Introduction to MIFARE Classic¶
MIFARE is a contactless card technology that was introduced in 1994. it was primarily used for transport passes, but its technological capabilities quickly made it one among the most popular smart cards for storing data and providing access control.
All MIFARE cards follow the ISO14443A industry-standard requirement and, like other contactless cards, use an antenna and chip that reacts once a card is within the field of a reader. All MIFARE® cards operate at a 13.56MHz frequency and are made by NXP Semiconductors.
What are the key benefits of a MIFARE card?¶
The beauty of MIFARE technology is that it allows for multiple application uses which is something the cards don't. They include:
- Multiple application uses
- Enhanced security encryption that's difficult to clone
- A unique serial number
Security analysis of MIFARE Classic¶
The MIFARE Classic has been scrutinized over recent years and whilst a large amount of the criticism is well justified as many problems arose with the use of RFID.

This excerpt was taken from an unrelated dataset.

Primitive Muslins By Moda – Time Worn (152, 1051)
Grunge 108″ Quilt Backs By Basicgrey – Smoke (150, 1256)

MIFARE Classic communication is based on the ISO 14443 standard. The memory within the card is split in data blocks, which are successively grouped in sectors. Each sector contains two secret 48-bit keys, shared with authentic readers. A reader will must authenticate at least one of the keys to access data and perform operations in a particular sector.
The MIFARE Classic uses a 3-pass mutual authentication. After identification on its UID, card and reader authenticate to each other. Nonces within the card are generated by using a PRNG. Following authentication, communication between the reader and the card is encrypted. Both authentication and encryption are done using the CRYPTO1 algorithm, a proprietary cipher designed by NXP.
Process of cracking MIFARE Classic¶
It was already well-known that the CRYPTO1 algorithm made use of 48-bit keys. Due to this relatively short length, knowledge of the main points of the cipher would allow researchers to brute-force the algorithm for recovering of the key. Unfortunately, the short key length isn't the sole problem for CRYPTO1 because it also suffers from other weaknesses.
By exploiting the weaknesses of the PRNG one can mount replay attacks. Exploiting the cryptographic flaws within the CRYPTO1 allows one to mount key recovery attacks within in no time.
An attacker can also be capable of eavesdropping an exchange between a reader and a card, recover the secret keys, and clone the card with little to no effort.